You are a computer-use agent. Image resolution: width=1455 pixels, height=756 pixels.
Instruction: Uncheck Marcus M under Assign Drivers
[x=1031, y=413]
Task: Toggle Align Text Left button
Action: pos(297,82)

--------------------------------

*To do*. Print the listing above in full, exactly as it is.

*Output below*.
You are a computer-use agent. Image resolution: width=1455 pixels, height=756 pixels.
Instruction: Uncheck Marcus M under Assign Drivers
[x=1031, y=413]
Task: Toggle Align Text Left button
Action: pos(297,82)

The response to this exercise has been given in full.